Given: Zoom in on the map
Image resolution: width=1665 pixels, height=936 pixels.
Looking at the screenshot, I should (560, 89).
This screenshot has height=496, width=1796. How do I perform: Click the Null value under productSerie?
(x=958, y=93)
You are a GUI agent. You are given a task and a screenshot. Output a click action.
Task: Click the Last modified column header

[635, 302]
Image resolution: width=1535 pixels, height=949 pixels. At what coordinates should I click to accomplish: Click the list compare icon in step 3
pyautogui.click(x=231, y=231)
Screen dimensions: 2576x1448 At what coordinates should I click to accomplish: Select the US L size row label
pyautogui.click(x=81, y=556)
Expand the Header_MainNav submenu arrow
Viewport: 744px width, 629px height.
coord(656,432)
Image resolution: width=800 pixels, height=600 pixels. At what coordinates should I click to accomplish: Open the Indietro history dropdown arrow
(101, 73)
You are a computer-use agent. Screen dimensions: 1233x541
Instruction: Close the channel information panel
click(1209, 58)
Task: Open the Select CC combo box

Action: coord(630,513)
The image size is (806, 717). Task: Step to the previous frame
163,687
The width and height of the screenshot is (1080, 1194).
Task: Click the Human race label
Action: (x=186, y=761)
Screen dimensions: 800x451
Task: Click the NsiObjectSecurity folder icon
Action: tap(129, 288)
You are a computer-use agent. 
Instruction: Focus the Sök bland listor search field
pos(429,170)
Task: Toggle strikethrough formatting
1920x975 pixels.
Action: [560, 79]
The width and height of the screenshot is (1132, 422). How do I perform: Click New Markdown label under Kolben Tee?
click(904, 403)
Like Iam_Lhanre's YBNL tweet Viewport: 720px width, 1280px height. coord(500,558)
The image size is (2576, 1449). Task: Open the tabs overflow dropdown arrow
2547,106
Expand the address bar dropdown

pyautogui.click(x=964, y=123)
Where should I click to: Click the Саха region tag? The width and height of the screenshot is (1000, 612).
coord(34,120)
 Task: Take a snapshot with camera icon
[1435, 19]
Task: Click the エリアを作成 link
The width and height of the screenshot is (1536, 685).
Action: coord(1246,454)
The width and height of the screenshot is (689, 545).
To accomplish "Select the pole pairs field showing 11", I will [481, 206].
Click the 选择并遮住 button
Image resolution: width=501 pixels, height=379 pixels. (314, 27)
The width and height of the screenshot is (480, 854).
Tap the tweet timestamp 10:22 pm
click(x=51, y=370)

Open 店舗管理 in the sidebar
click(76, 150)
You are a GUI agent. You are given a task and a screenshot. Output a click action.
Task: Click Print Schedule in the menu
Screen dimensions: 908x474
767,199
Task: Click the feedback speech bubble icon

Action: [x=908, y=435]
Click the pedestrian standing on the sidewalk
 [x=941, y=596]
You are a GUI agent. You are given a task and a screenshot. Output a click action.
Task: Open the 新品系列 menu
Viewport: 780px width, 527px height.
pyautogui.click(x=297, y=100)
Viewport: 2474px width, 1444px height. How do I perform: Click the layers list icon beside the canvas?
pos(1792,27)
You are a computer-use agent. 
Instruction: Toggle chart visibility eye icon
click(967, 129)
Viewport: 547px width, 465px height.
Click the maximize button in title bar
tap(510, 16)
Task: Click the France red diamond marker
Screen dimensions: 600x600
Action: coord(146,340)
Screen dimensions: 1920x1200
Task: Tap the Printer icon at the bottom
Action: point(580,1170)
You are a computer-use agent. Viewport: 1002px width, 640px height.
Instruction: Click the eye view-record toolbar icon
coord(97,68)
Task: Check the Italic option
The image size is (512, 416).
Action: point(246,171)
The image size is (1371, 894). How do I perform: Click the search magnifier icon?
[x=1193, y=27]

YOUR ASSIGNMENT —
Your answer should be the lines above from the one containing "Screen dimensions: 908x474" through the one containing "Task: Click the France red diamond marker", copied exactly and with both ends kept.

ANSWER BELOW —
Screen dimensions: 908x474
767,199
Task: Click the feedback speech bubble icon

Action: [x=908, y=435]
Click the pedestrian standing on the sidewalk
 [x=941, y=596]
You are a GUI agent. You are given a task and a screenshot. Output a click action.
Task: Open the 新品系列 menu
Viewport: 780px width, 527px height.
pyautogui.click(x=297, y=100)
Viewport: 2474px width, 1444px height. How do I perform: Click the layers list icon beside the canvas?
pos(1792,27)
You are a computer-use agent. 
Instruction: Toggle chart visibility eye icon
click(967, 129)
Viewport: 547px width, 465px height.
Click the maximize button in title bar
tap(510, 16)
Task: Click the France red diamond marker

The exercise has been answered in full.